Rather than surpass its forbears, the Archos 10 is simply a reprise of their highlights. That means it's an Atom-powered mini-laptop with a 1024x600 pixel 10inch screen. There's a 160GB spinning hard disk, 1GB of RAM and the same three USB ports, wireless G and integrated card reader that we've seen on every other netbook in existence.
To dismiss the Archos affair as just another netbook is unfair, though, and given the company's extraordinary track record with miniature media devices, any words like that will only come back to haunt us when it releases the definitive netbook at a later date.
For a start, it's thinner and lighter than the majority of 10inchers out there, putting a large screen on something with the ultra-portability of an 8.9inch machine. The matte casing is a little chunky looking, though, and lacks the refined appearance of other newer netbooks like the Acer One 10.
There's more to the screen, though.
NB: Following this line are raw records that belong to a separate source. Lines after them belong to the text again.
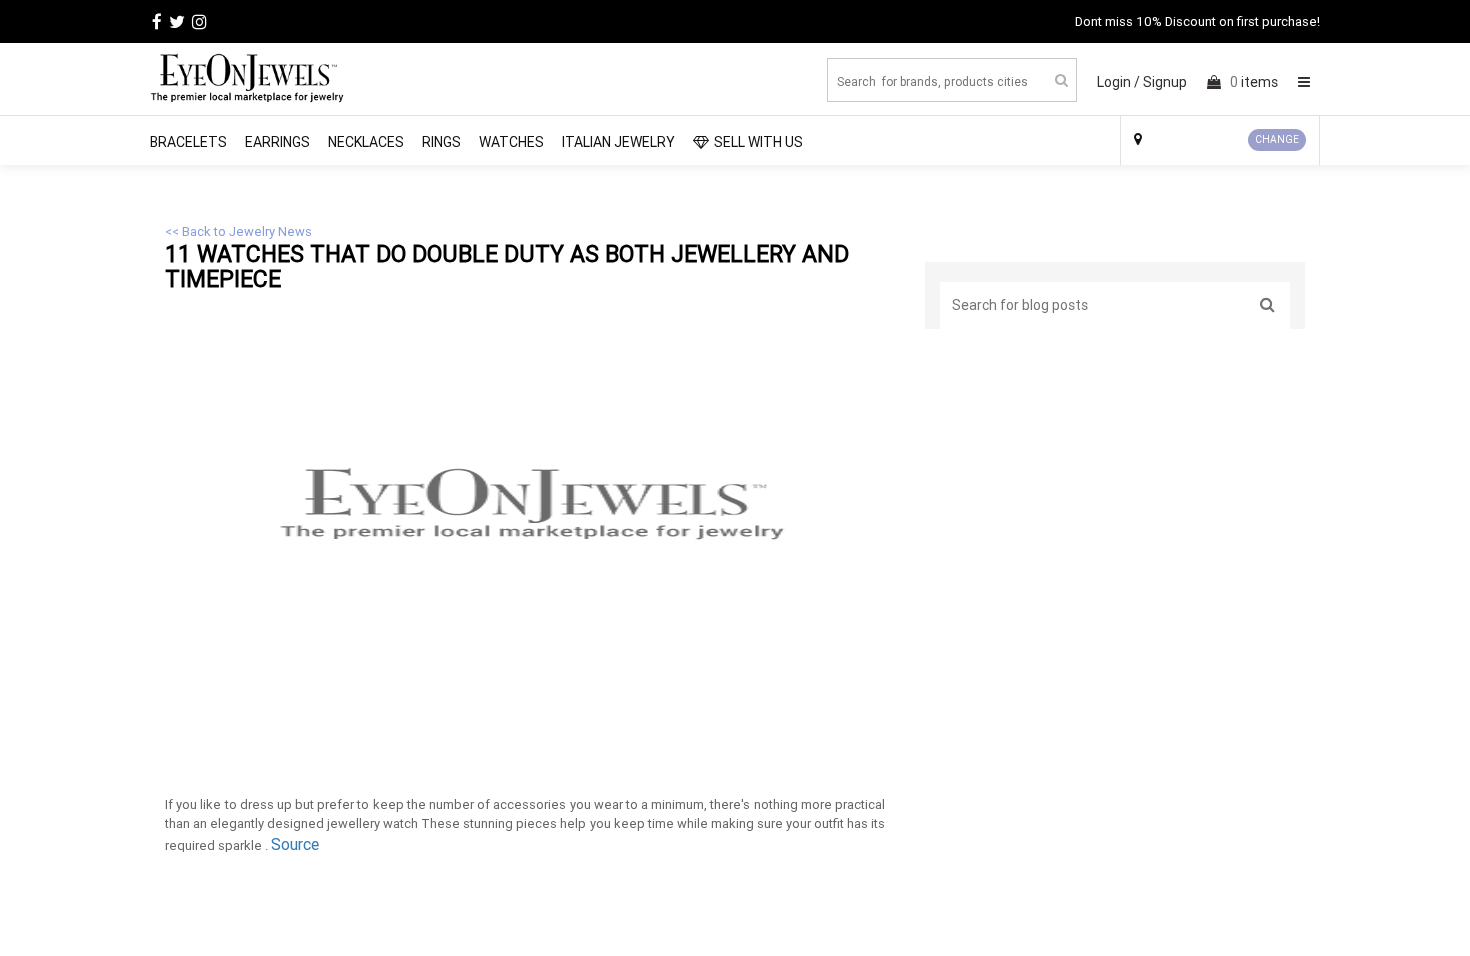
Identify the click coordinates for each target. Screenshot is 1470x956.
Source (295, 844)
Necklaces (366, 142)
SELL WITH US (758, 142)
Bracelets (188, 142)
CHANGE (1277, 139)
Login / (1118, 82)
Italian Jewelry (618, 142)
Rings (441, 142)
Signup (1165, 82)
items (1254, 82)
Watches (511, 142)
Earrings (277, 142)
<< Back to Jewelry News (238, 231)
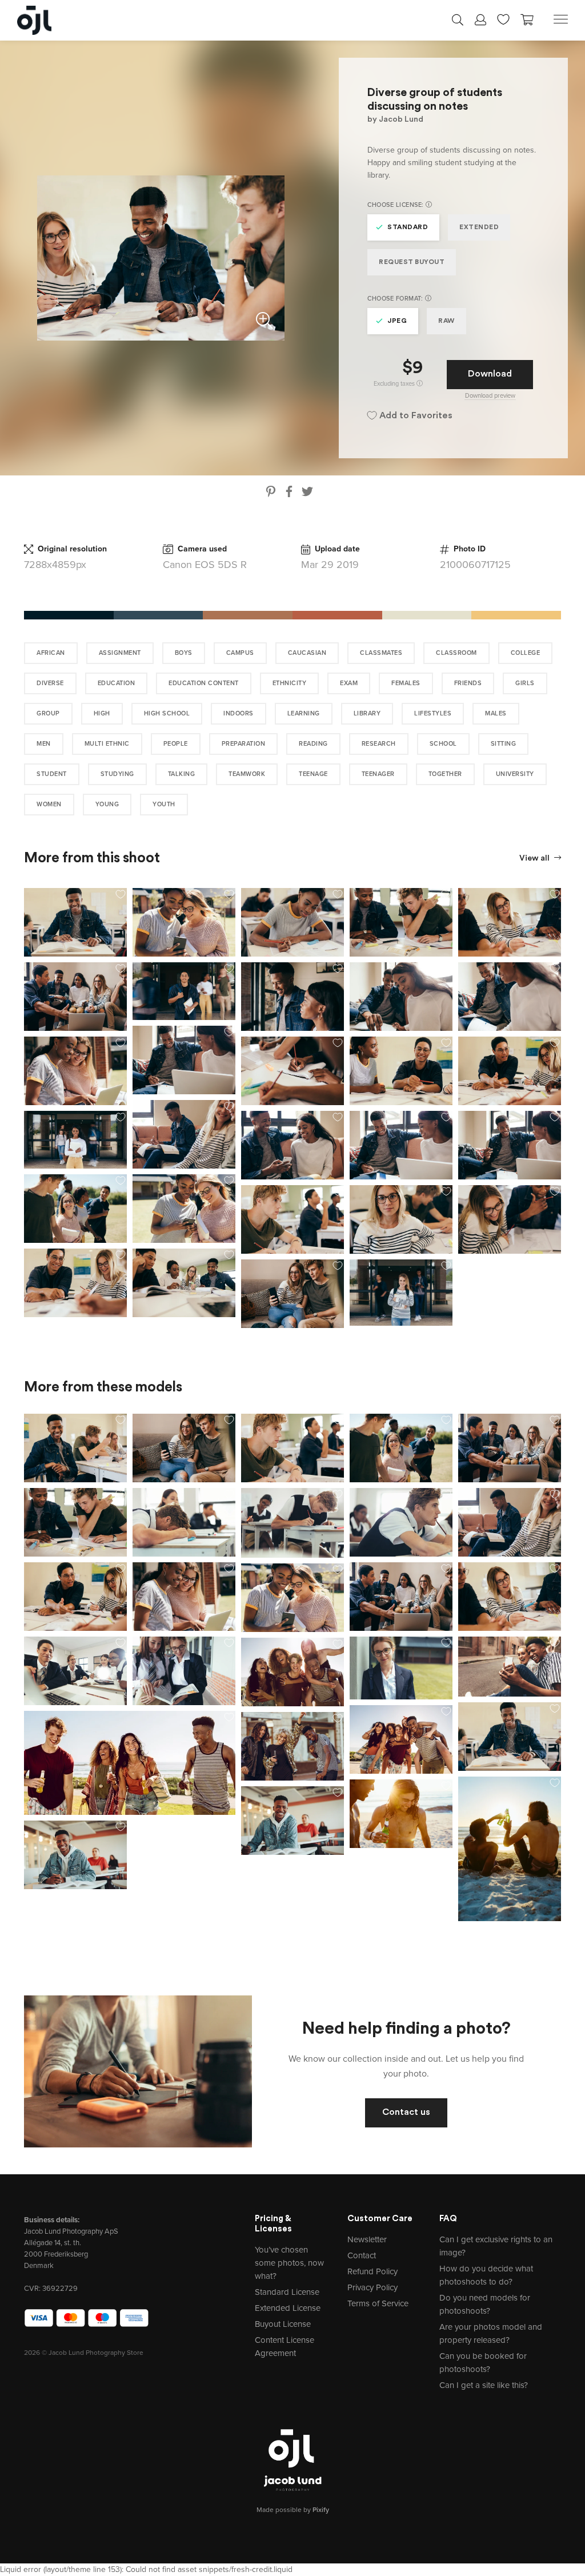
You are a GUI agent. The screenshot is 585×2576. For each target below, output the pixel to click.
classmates (381, 653)
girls (525, 683)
It's not the sharpest or best quality out there – that honour probably goes to the Samsung NC10 – but it is incredibly bright.
Second battery essential
The keyboard is particularly strange. It's sturdier than, say, an Asus' EeePC one, but it looks like it was sized for an 8.9inch chassis. The keys aren't as small as the Toshiba NC10 but – and this comes from an EeePC 901 user – the flat profile makes it very hard to type accurately at speed. It looks great, but is needlessly difficult to master.
More critically, while the software bundle includes the excellent vTuner media player and a power tuner, we had massive issues with just connecting to a Wi-Fi network. That shouldn't happen on a commoditised Windows XP machine like this.
So far, though, it's mildly infuriating. The price, on the other hand, is a decent into madness. The standard configuration is almost £100 more expensive than the excellent Samsung NC10, and yet it lacks Bluetooth and has a mere 2200mAh battery. The measure of a single charge is in minutes, not hours, making the larger 6-cell version an absolute necessity – but for a further £69.
Netbooks are still new, and having a specialist like Archos begin production is good. Hopefully the next model it makes will have some of the clever innovation for which it is famed on board, rather than being almost as good as the competition.